Background: Estimates of chronic kidney disease (CKD) in the United States using the continuous National Health and Nutrition Examination Survey (NHANES) data set 1999-2004 indicate that 13.1% of the population (26.3 million people based on the 2000 census) has CKD stages 1 to 4.
Study design: We performed sensitivity analyses to highlight assumptions underlying these estimates and illustrate their robustness to varying assumptions.
Setting & participants: NHANES 1999-2004 was a nationally representative cross-sectional continuous survey of the civilian noninstitutionalized US population. Our sample included participants 20 years and older.
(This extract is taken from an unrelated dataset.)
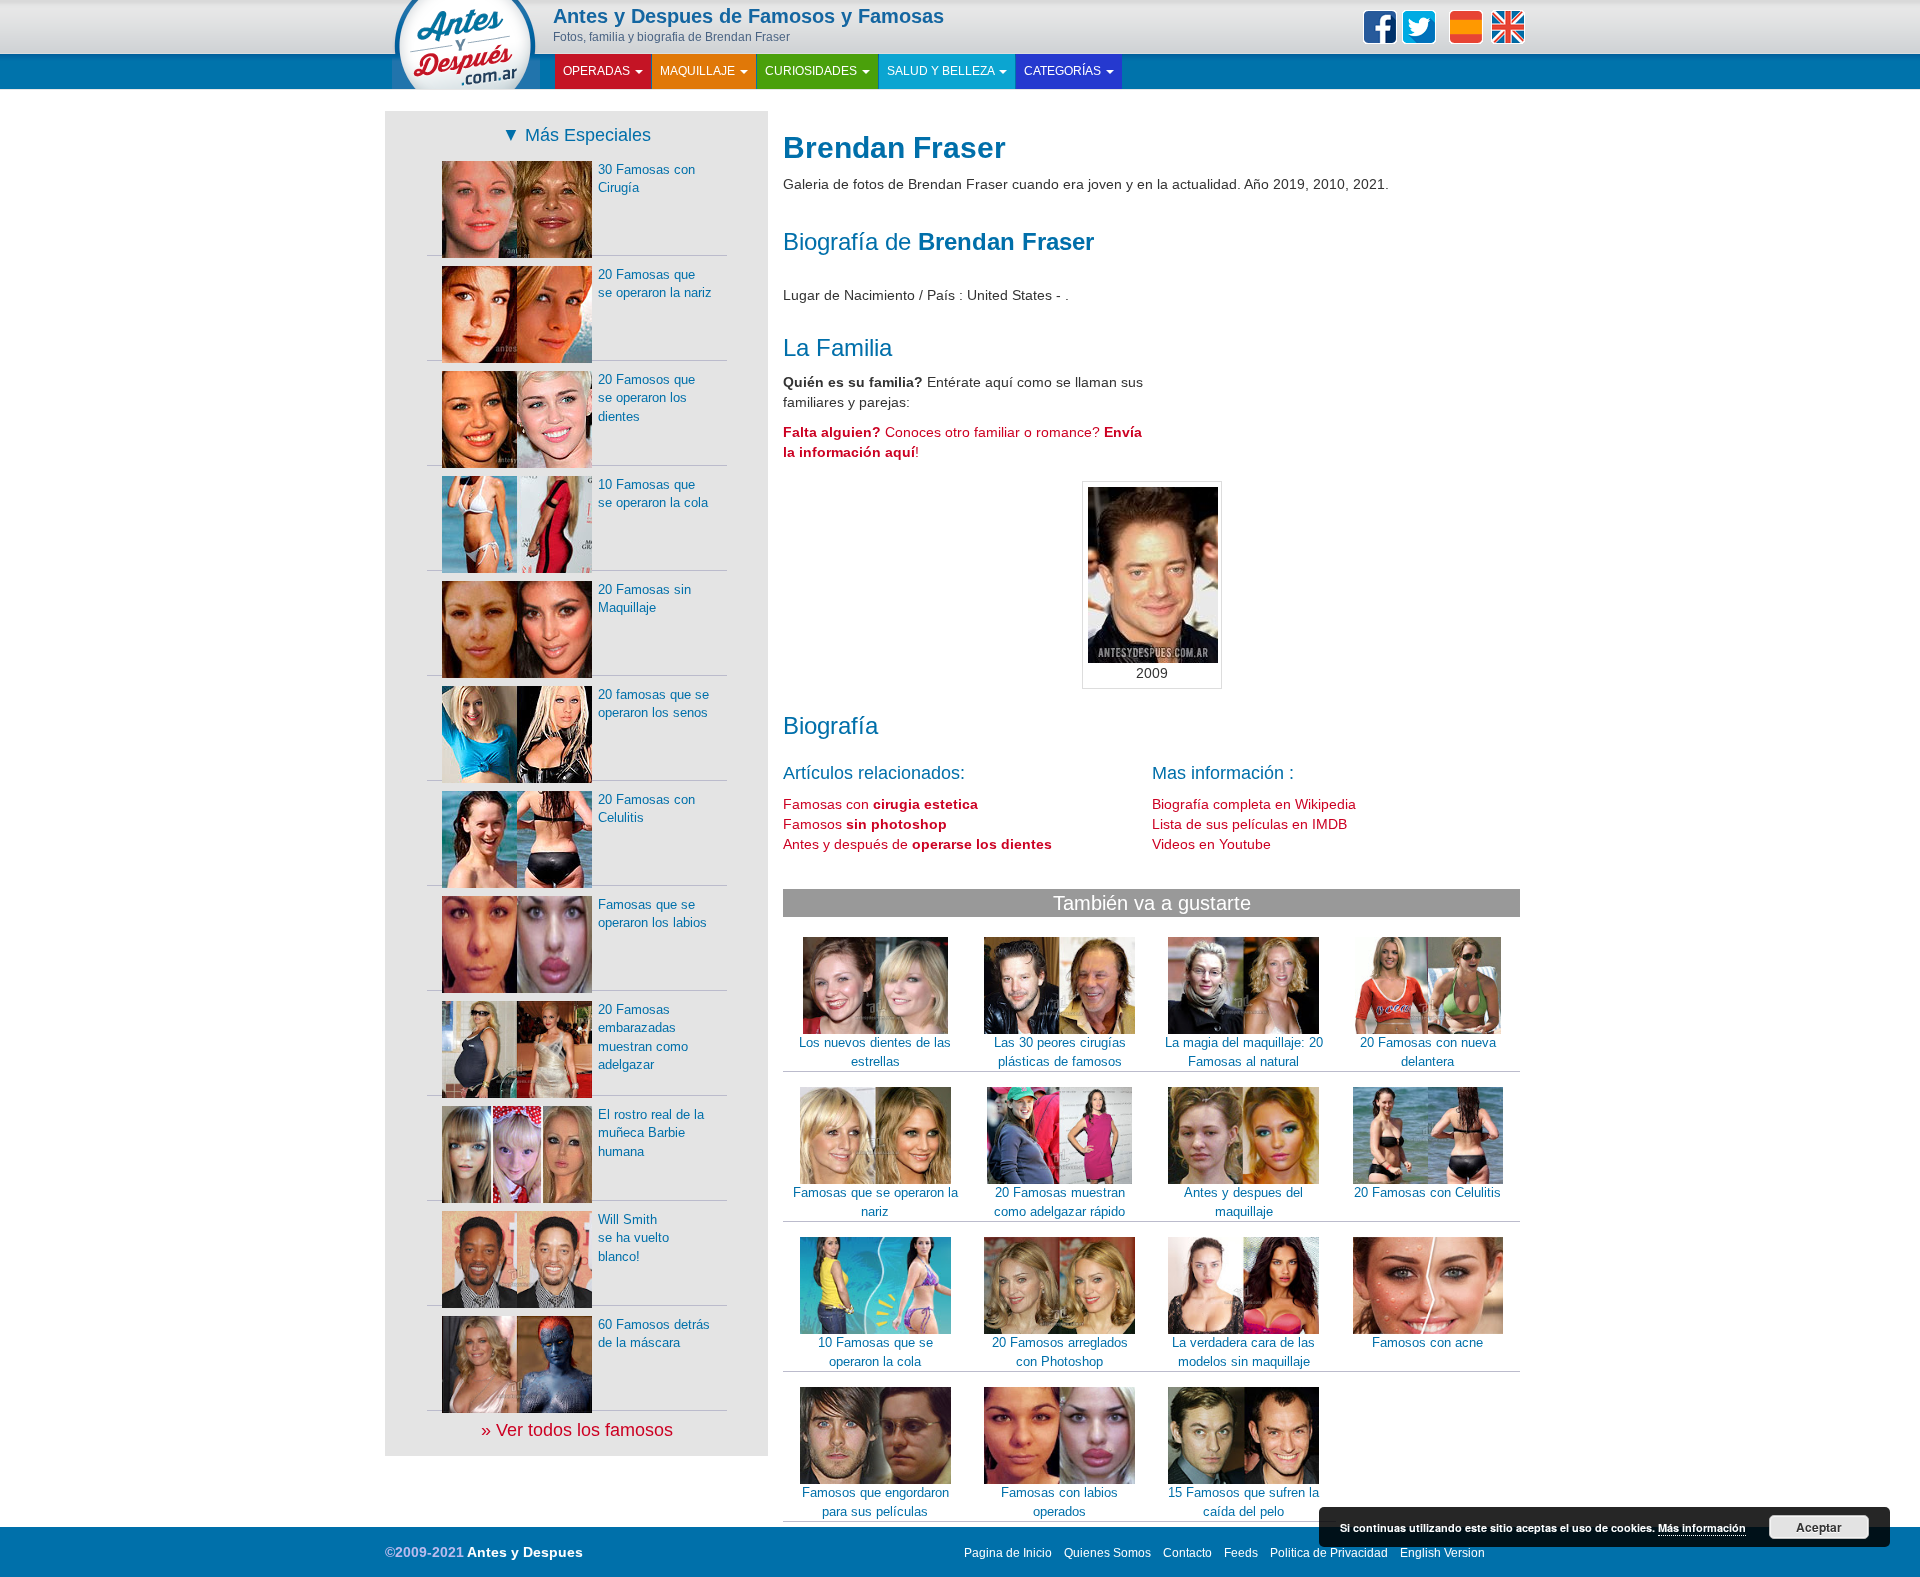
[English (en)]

Reference test: Estimated glomerular filtration rate (GFR) less than 60 mL/min/1.73 m(2) defined from the 4-variable Modification of Diet in Renal Disease (MDRD) Study equation; albuminuria defined as persistence of urinary albumin-creatinine ratio greater than 30 mg/g.
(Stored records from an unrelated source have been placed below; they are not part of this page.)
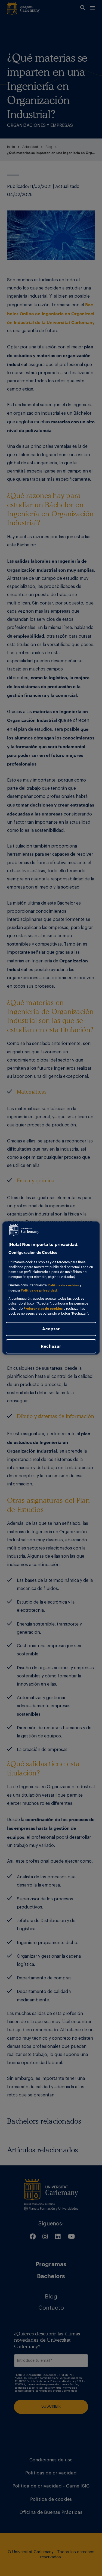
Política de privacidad (39, 1290)
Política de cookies (63, 1285)
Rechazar (51, 1346)
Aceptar (51, 1328)
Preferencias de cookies (43, 1308)
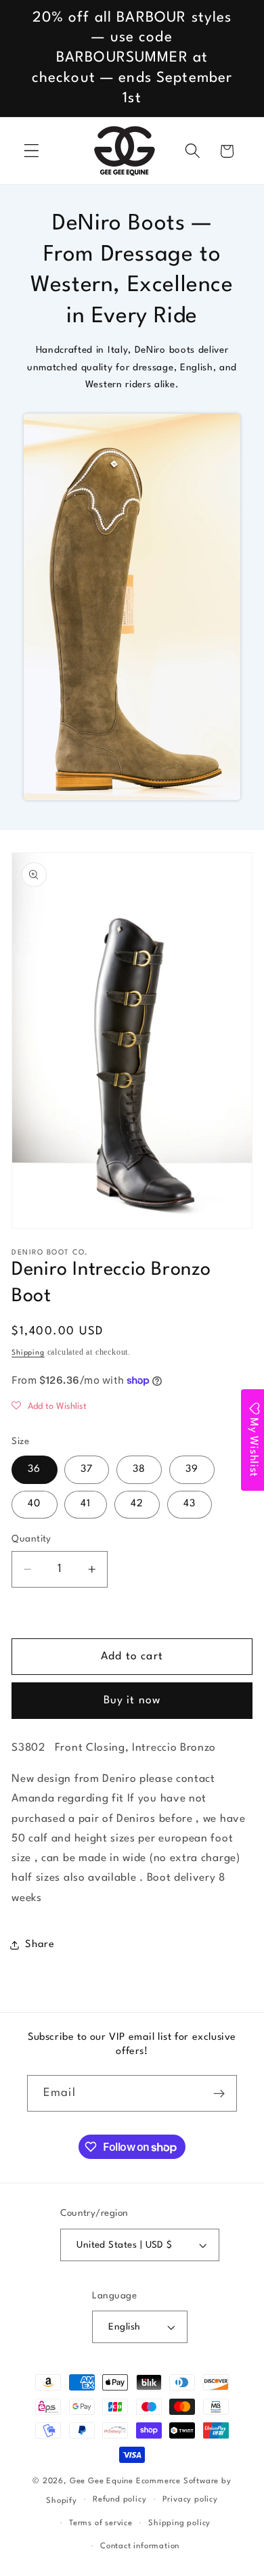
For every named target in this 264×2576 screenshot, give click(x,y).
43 (189, 1504)
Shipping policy (179, 2523)
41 (86, 1504)
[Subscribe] (219, 2093)
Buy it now (132, 1700)
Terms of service (101, 2523)
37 (87, 1469)
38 (139, 1469)
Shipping (28, 1353)
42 (137, 1504)
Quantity (31, 1539)
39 (191, 1469)
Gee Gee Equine (101, 2481)
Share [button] (39, 1945)
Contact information (139, 2546)
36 (34, 1469)
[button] (31, 151)
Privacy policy (190, 2499)
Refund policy (119, 2499)
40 (34, 1504)
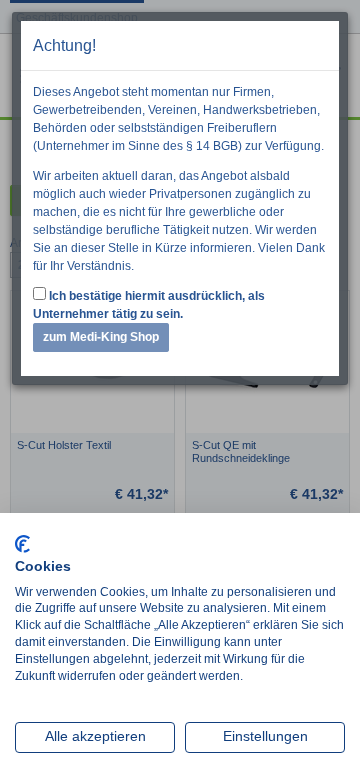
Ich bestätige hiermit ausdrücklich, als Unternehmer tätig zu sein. (149, 305)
Index tests: We compared prevalence estimates using the MDRD Study equation with 2 other GFR estimating equations (equation 5 by Rule et al from the Mayo Clinic Donors study; Cockcroft-Gault equation adjusted for body surface area and corrected for the bias in the MDRD Study sample), and sex-specific cutoff values to define albuminuria.
Results: We found CKD stages 1 to 4 prevalence estimates ranging from 11.7% to 24.9%, a more than 2-fold difference resulting in population estimates of 25.8 million to 54.0 million people using 2006 population estimates. Considering only stages 3 and 4, which are not affected by the choice of cutoff values to define albuminuria, prevalence estimates ranged from 6.3% to 18.6%, resulting in population estimates of 13.7 million to 40.3 million people, a nearly 3-fold difference.
Limitations: NHANES 1999-2004 is a cross-sectional survey and allows for GFR and albumin-creatinine ratio estimates at 1 point in time. NHANES does not account for seniors in long-term care facilities.
Conclusions: Although CKD prevalence is high regardless of varying modeling assumptions, different assumptions yield large differences in prevalence estimates.